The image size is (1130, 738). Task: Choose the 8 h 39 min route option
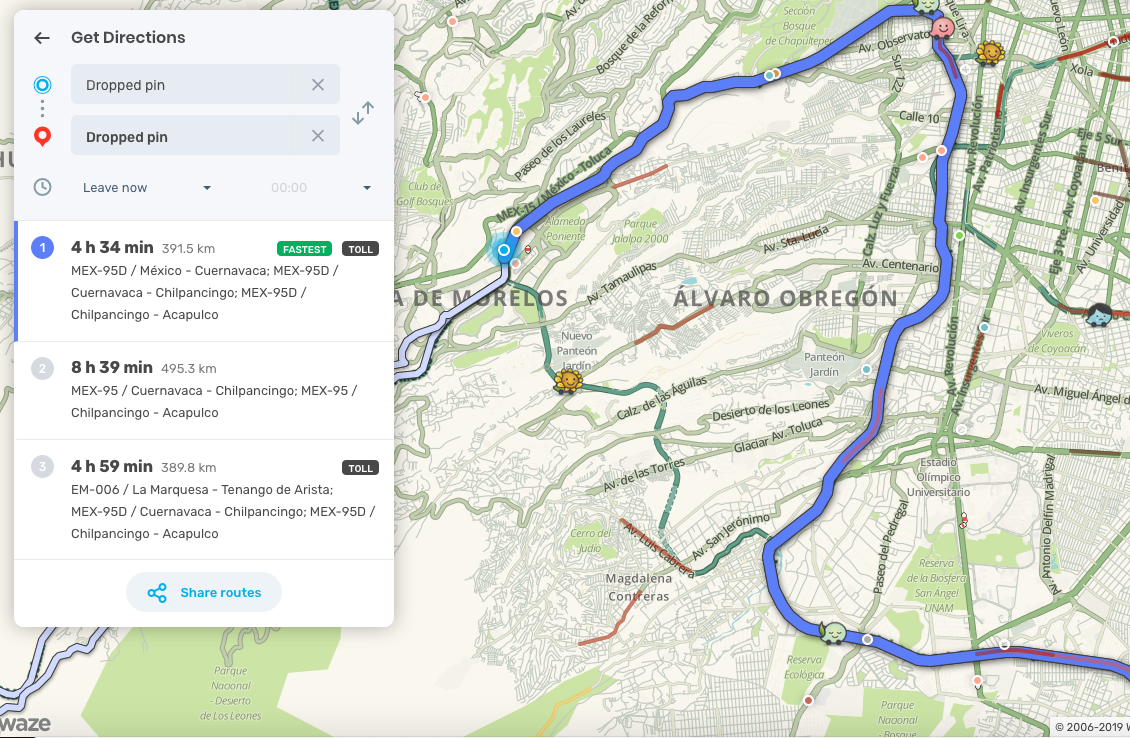point(204,390)
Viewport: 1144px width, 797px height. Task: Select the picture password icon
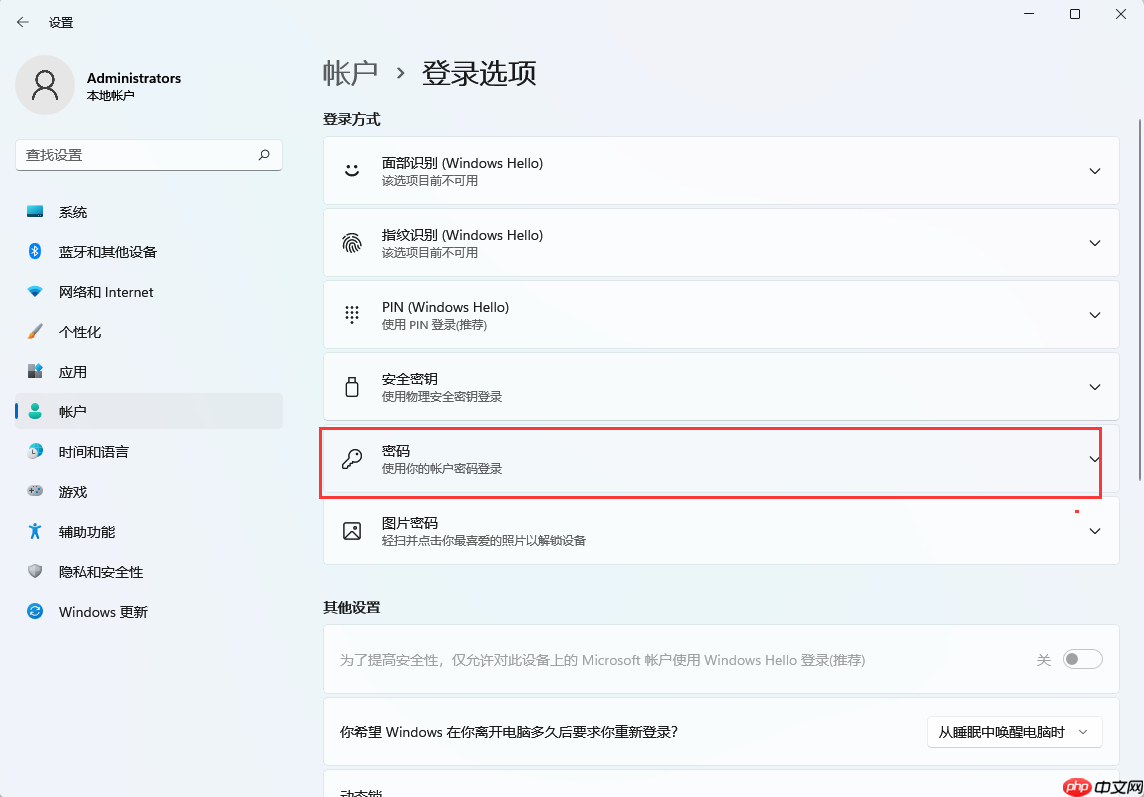(x=351, y=530)
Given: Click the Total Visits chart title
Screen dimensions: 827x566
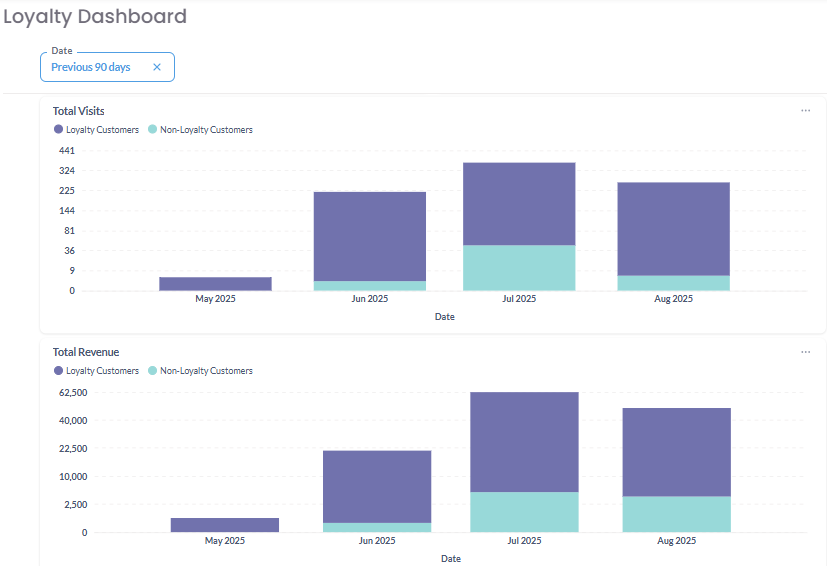Looking at the screenshot, I should click(x=79, y=111).
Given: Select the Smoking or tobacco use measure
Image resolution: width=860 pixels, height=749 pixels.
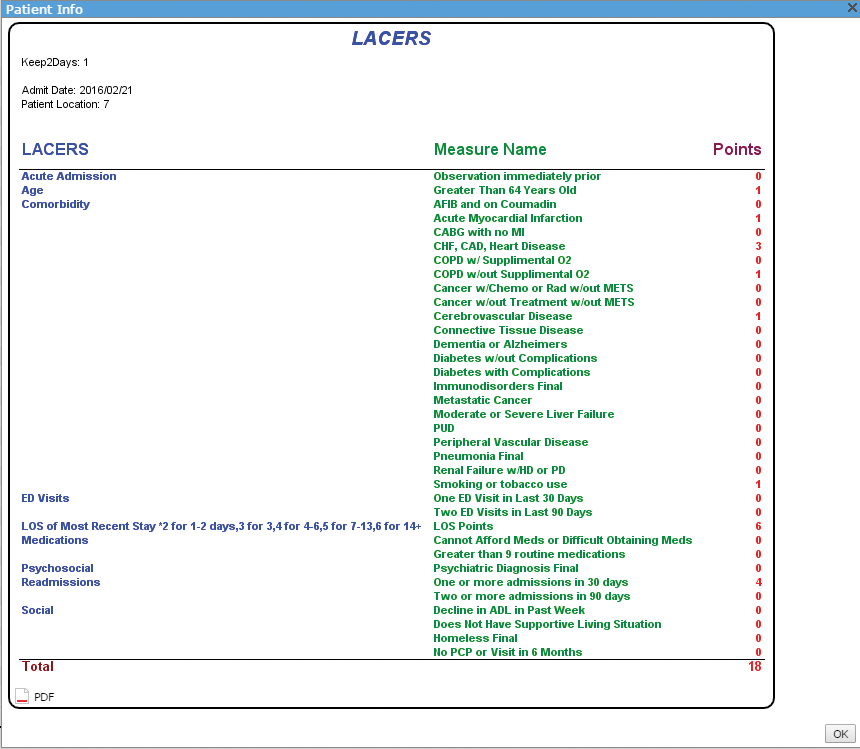Looking at the screenshot, I should click(500, 484).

Exercise requirements — Please edit all the items above, replacing "Given" with "Instruction" and keeping everything else unchanged. Leave the pictures out of your answer.

Solution to this exercise —
The image size is (1130, 738). Task: Choose the 8 h 39 min route option
point(204,390)
Viewport: 1144px width, 797px height. Task: Select the picture password icon
(x=351, y=530)
Instruction: Click the Total Visits chart title
Screen dimensions: 827x566
Looking at the screenshot, I should click(x=79, y=111).
Instruction: Select the Smoking or tobacco use measure
Image resolution: width=860 pixels, height=749 pixels.
Looking at the screenshot, I should click(500, 484).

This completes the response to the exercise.